▶ _RECORDS PROVIDED_:
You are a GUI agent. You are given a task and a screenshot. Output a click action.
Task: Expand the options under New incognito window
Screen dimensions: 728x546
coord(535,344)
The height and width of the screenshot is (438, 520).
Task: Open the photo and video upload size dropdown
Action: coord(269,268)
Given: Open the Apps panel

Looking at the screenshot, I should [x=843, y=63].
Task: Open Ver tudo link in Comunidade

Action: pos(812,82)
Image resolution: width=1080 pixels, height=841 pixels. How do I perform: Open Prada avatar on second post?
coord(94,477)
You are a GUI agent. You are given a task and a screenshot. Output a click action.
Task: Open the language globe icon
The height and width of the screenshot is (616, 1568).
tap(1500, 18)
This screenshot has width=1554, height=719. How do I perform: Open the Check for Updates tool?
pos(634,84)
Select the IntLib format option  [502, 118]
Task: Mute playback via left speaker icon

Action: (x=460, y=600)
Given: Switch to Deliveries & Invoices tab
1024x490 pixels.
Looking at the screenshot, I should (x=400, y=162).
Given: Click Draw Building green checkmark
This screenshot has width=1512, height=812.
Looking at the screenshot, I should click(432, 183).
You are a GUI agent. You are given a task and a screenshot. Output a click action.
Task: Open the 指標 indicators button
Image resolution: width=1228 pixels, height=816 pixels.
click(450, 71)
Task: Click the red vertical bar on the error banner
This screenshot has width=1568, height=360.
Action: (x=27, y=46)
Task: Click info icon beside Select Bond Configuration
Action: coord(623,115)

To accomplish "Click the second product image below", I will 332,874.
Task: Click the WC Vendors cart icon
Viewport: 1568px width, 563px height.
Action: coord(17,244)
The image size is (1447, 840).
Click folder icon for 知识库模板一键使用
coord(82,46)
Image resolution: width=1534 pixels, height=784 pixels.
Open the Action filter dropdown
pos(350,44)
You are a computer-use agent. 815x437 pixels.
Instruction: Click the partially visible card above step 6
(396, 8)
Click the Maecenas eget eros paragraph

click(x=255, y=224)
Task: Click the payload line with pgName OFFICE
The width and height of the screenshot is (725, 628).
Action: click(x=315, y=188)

▶ _EXERCISE INSTRUCTIONS_: Reproduce the listing word for word, from its first line through the line containing "click(450, 71)", with that line included.

▶ _SOLUTION FOR THIS EXERCISE_:
You are a GUI agent. You are given a task and a screenshot. Output a click action.
Task: Expand the options under New incognito window
Screen dimensions: 728x546
coord(535,344)
The height and width of the screenshot is (438, 520).
Task: Open the photo and video upload size dropdown
Action: coord(269,268)
Given: Open the Apps panel

Looking at the screenshot, I should [x=843, y=63].
Task: Open Ver tudo link in Comunidade

Action: pos(812,82)
Image resolution: width=1080 pixels, height=841 pixels. How do I perform: Open Prada avatar on second post?
coord(94,477)
You are a GUI agent. You are given a task and a screenshot. Output a click action.
Task: Open the language globe icon
The height and width of the screenshot is (616, 1568).
tap(1500, 18)
This screenshot has width=1554, height=719. How do I perform: Open the Check for Updates tool?
pos(634,84)
Select the IntLib format option  [502, 118]
Task: Mute playback via left speaker icon

Action: (x=460, y=600)
Given: Switch to Deliveries & Invoices tab
1024x490 pixels.
Looking at the screenshot, I should (x=400, y=162).
Given: Click Draw Building green checkmark
This screenshot has width=1512, height=812.
Looking at the screenshot, I should click(432, 183).
You are a GUI agent. You are given a task and a screenshot. Output a click action.
Task: Open the 指標 indicators button
Image resolution: width=1228 pixels, height=816 pixels.
click(450, 71)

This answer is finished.